The unrest in Syria is becoming a series of extremely violent events as the government has reportedly ordered the Syrian army to use snipers and tanks to curb the protests and demonstrations. The cities of Syria are a site of massacre — something which the government justifies as operations performed to obviate armed insurgency. US Secretary of State, Hillary Clinton, condemned the attacks and the incumbent government, stating that al-Assad had “lost legitimacy,” and that “President Assad is not indispensable and we have absolutely nothing invested in him remaining in power“.

Media outlets in Syria have been blocked so that the situation of the internal conflicts is not reported to the outside world. The authorities have limited the provision of granting visas to foreign journalists. The ones who have been granted visas are under the constant supervision by the authorities. The Syrian government is, thus, ensuring the fact that the horrors of the war remain within the country itself. The reporters, on the other hand, are acting against this, and are trying to cover the slaughter run the risk of getting caught in the civil war and losing their lives.

The Syrian authorities are irked by the continuous smuggling of foreign journalists into the country. Journalists cannot move freely in the country and are being attacked and killed. Civilian journalists and the foreign correspondents that are covering the carnage have been warned by the Syrian government to back off. Shelling and bombing has become a common scene in Syria, killing a number of civilians and reporters; the very eyes and ears of the world — the reporters — are being targeted, so that no information is leaked out to the rest of the world.
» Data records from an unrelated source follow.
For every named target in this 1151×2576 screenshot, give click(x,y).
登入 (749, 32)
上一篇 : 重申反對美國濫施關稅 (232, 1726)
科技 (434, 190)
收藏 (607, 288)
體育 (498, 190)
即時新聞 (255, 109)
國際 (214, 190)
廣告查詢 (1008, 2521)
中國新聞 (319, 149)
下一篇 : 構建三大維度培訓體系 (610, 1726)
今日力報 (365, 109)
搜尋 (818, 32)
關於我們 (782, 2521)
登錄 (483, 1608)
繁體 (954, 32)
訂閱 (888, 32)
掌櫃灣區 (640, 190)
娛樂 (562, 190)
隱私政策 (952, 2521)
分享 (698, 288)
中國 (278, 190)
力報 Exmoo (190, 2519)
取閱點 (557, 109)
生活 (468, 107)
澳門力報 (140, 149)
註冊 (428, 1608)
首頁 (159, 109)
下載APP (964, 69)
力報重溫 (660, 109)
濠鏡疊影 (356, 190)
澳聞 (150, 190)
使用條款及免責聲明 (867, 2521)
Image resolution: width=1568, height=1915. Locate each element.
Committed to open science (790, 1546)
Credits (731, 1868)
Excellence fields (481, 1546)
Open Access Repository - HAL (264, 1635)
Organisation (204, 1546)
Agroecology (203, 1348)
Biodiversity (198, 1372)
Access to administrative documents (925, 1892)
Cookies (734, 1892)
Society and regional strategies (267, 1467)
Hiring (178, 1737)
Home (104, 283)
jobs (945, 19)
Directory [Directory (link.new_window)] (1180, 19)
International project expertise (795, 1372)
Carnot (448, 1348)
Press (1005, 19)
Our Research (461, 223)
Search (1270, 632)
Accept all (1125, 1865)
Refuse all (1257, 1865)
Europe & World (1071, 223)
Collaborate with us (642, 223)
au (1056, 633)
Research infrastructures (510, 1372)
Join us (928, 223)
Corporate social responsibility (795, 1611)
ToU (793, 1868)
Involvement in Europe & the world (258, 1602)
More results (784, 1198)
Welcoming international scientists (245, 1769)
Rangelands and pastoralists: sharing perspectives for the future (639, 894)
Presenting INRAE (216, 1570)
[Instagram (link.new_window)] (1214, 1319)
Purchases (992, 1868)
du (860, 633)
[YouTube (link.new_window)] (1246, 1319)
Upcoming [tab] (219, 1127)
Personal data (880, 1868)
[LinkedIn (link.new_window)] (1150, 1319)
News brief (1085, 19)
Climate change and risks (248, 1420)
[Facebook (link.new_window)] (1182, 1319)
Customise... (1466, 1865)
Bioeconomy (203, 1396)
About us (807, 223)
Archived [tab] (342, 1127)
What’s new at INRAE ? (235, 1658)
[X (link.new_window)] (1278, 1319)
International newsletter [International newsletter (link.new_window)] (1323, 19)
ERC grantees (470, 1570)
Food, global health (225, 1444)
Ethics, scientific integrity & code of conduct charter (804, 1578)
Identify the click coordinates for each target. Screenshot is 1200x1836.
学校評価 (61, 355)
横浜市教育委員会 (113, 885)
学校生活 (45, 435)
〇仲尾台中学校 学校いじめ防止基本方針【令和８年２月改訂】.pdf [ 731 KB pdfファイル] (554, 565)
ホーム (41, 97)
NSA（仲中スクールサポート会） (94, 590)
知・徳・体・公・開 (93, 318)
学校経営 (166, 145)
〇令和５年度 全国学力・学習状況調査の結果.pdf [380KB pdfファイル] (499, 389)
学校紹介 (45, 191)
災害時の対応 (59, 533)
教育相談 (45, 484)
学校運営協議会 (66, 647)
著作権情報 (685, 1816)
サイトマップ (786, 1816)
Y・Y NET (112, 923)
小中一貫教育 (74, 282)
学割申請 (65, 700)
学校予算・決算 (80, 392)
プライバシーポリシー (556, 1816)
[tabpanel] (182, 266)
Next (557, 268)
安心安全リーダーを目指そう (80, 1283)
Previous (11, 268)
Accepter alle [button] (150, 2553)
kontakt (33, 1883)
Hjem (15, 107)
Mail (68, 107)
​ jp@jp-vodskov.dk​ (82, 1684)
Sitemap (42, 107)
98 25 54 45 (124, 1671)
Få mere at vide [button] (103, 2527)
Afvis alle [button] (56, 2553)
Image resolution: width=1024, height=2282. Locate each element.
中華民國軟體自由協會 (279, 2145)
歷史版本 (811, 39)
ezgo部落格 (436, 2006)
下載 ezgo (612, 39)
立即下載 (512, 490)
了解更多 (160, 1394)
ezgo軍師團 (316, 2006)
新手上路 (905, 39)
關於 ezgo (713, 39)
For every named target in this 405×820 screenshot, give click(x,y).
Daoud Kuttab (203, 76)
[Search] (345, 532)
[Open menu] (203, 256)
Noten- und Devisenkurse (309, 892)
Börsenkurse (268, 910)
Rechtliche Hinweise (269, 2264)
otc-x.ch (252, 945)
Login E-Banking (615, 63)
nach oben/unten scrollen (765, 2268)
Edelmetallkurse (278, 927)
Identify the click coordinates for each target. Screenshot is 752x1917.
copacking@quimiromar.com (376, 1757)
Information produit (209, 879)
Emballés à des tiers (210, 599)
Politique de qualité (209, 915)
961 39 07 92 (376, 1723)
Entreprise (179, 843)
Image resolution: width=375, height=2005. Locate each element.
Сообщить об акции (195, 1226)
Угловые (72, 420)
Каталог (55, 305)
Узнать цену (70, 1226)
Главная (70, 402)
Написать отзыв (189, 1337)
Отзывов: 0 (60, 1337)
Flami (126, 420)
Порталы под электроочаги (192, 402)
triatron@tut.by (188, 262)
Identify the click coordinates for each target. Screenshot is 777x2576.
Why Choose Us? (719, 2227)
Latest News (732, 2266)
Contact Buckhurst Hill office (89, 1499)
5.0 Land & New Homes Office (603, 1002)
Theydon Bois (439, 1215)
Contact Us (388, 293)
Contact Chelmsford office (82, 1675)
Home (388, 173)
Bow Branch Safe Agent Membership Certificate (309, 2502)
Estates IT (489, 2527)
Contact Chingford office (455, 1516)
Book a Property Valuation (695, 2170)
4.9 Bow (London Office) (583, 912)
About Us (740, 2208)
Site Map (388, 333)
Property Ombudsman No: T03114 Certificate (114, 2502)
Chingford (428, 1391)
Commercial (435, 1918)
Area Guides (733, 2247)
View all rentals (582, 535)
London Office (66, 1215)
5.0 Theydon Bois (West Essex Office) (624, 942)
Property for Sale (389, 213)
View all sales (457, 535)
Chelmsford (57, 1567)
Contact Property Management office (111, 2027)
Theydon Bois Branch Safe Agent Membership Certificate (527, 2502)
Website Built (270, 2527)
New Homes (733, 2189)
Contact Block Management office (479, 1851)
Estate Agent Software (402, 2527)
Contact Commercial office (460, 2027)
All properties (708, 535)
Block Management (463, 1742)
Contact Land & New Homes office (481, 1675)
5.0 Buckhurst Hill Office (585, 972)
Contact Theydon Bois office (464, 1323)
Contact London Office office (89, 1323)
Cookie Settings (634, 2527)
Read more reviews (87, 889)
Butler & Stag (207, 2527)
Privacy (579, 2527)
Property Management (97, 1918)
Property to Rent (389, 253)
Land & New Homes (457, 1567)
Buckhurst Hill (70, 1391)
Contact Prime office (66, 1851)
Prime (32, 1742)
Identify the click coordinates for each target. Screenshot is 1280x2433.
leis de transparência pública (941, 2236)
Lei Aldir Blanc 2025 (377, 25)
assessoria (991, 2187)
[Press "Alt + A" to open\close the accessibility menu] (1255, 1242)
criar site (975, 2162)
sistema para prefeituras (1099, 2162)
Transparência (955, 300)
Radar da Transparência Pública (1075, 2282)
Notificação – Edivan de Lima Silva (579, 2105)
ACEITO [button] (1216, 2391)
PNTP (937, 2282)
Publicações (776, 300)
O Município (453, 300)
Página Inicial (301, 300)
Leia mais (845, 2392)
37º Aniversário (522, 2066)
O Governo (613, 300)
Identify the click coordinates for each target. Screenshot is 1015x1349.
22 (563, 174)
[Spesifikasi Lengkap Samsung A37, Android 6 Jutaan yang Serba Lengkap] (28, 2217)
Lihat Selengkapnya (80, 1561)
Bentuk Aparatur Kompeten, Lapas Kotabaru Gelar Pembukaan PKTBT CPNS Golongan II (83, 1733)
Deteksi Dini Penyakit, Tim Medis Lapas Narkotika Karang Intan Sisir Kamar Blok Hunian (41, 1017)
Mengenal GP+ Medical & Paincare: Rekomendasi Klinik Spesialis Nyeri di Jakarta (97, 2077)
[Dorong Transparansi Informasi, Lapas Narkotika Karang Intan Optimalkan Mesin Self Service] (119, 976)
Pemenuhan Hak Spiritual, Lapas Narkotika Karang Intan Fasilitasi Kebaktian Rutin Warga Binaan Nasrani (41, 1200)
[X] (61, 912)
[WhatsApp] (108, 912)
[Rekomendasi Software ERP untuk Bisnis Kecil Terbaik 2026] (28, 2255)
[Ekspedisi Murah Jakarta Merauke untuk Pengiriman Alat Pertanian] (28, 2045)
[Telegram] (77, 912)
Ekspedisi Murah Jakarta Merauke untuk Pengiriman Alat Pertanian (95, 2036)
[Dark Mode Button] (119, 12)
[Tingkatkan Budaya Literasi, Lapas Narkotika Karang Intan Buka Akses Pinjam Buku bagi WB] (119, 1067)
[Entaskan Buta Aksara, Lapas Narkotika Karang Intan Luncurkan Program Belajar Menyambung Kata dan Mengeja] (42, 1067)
Recently, there has been large-scale bombing in the central city of Homs in Syria, hitting the makeshift media centre, where a number a number of foreign journalists were working and through which the international audience was being kept informed about the unstable circumstances of the nation. The bombardment resulted in the death of two western journalists, a veteran American war correspondent Marie Colvin and a young French photographer, Rémi Ochlik, also leaving many others injured. Speculations are flying right left and centre, that the attack was a deliberate act by the authorities.
The Syrian authority is reported to have asked the foreign journalists who have been smuggled into the country to report to the Syrian government the soonest possible. The autocratic regime stated, commenting on the recent deaths of journalists, to honour the country’s laws and regulations regarding its media and advised them to leave the soil of Syria as it is an unsafe territory for them.

Journalists are paying an undeserving price for their fulfilling their duty to unmask the gory truth of the uprising. The basic right, freedom of expression, of the society is being muffled by the Syrian government. The tyrannical regime needs to end and people of Syria should once again have the choice of writing their destiny.